[start of Input material]
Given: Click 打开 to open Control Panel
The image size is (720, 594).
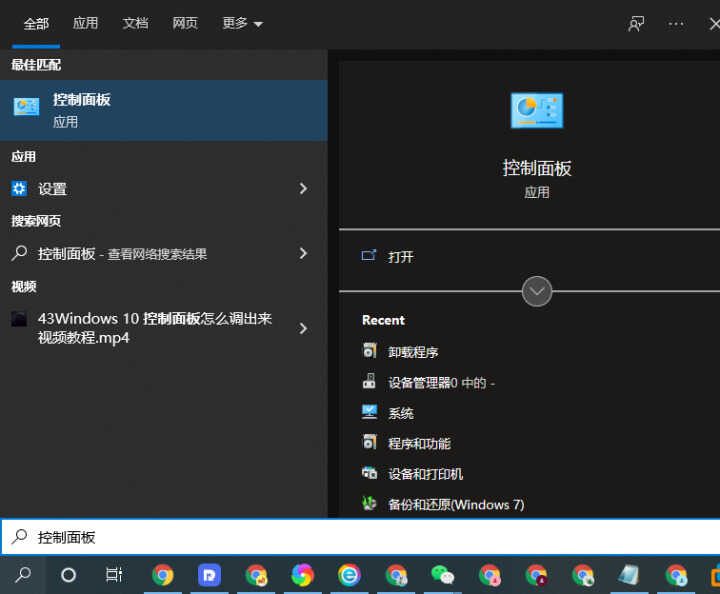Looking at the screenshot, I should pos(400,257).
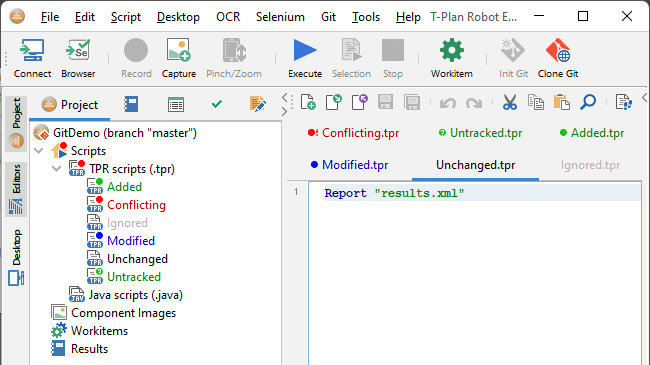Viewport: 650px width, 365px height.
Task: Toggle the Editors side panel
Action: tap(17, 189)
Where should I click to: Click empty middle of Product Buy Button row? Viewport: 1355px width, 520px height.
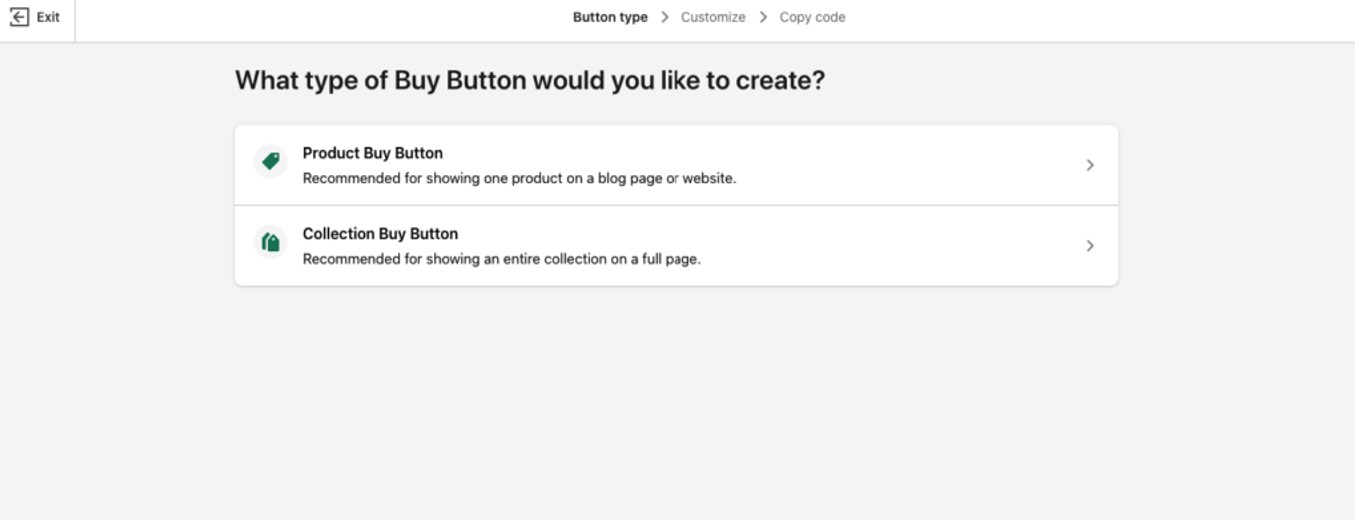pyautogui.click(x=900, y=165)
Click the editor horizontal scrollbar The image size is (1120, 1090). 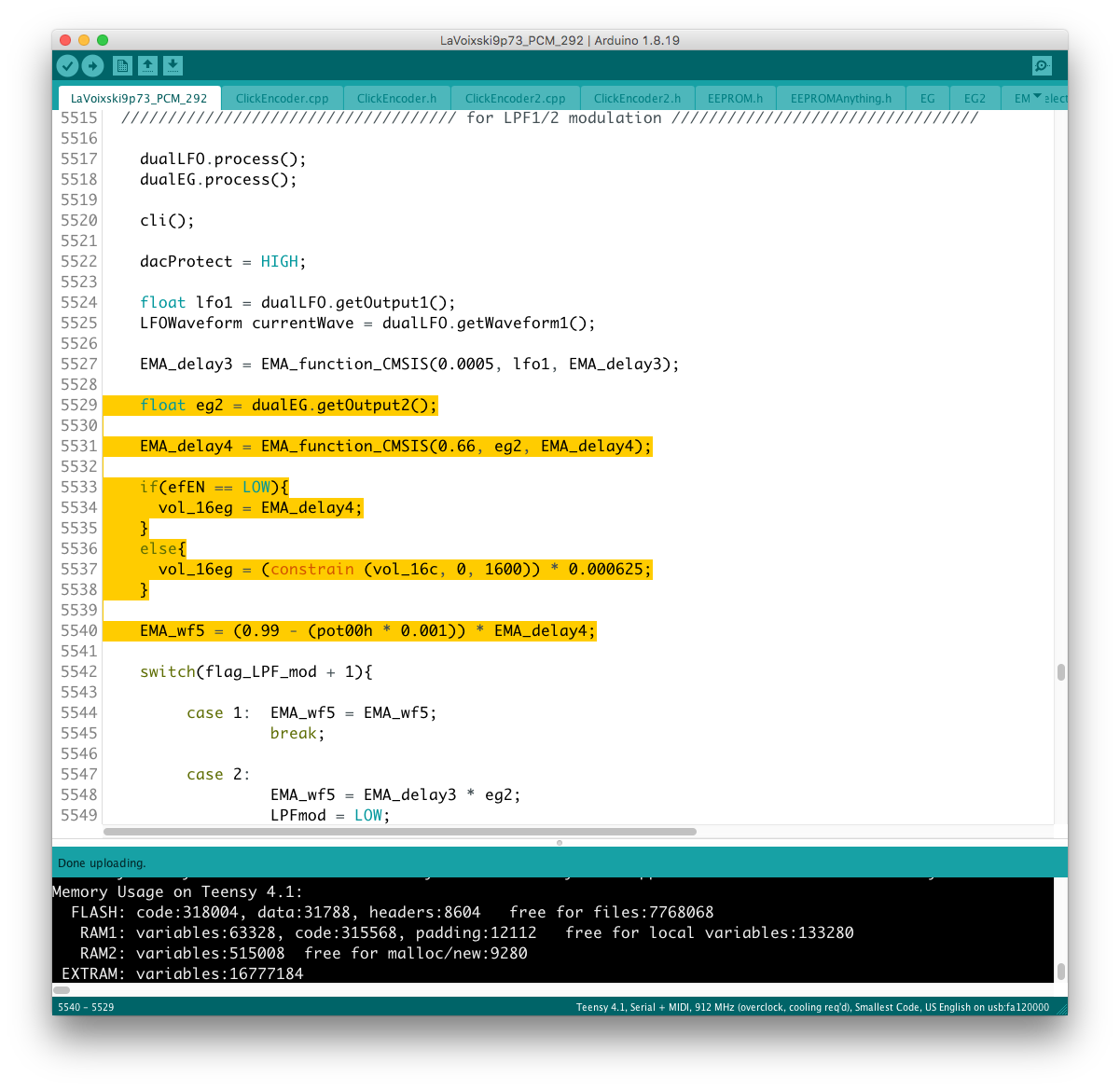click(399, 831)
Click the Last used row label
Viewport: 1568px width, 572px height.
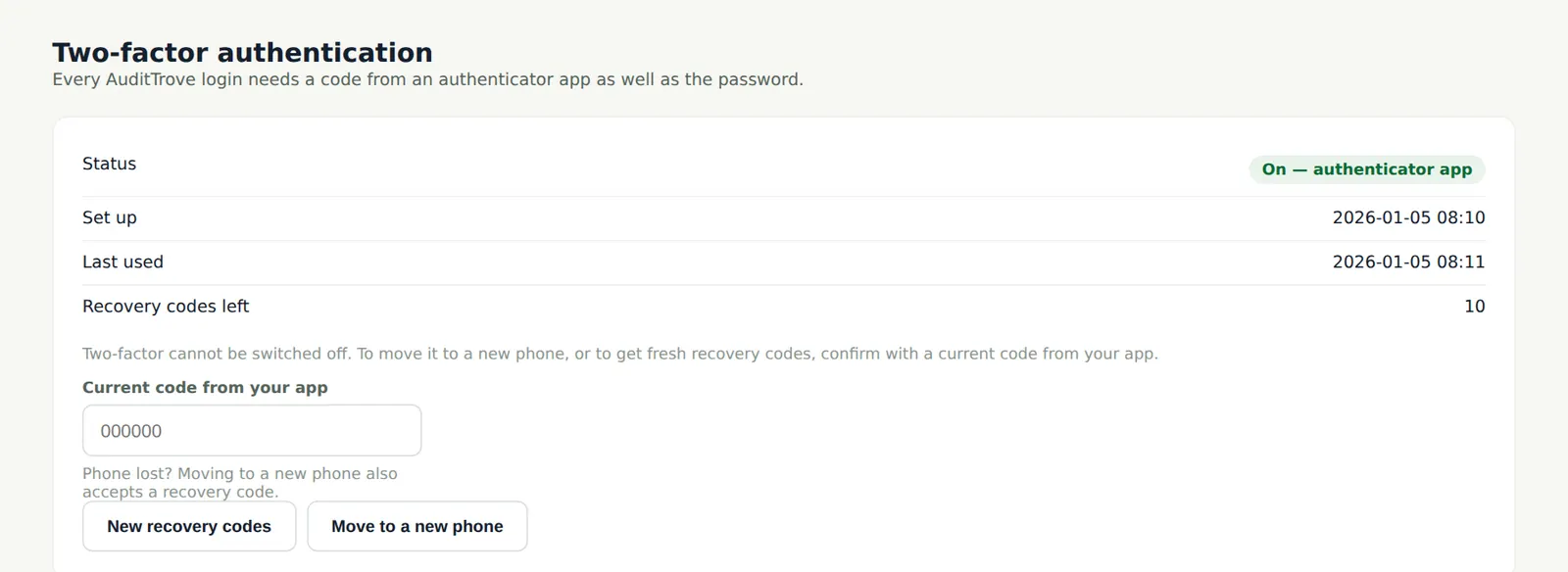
[end of Input material]
What the task requires | Copy the entries from the beginning through the line containing "Action: tap(17, 189)", leaving out the pictures.

Result of this exercise |
Given: Click 打开 to open Control Panel
The image size is (720, 594).
Looking at the screenshot, I should pos(400,257).
Viewport: 650px width, 365px height.
Task: Toggle the Editors side panel
Action: tap(17, 189)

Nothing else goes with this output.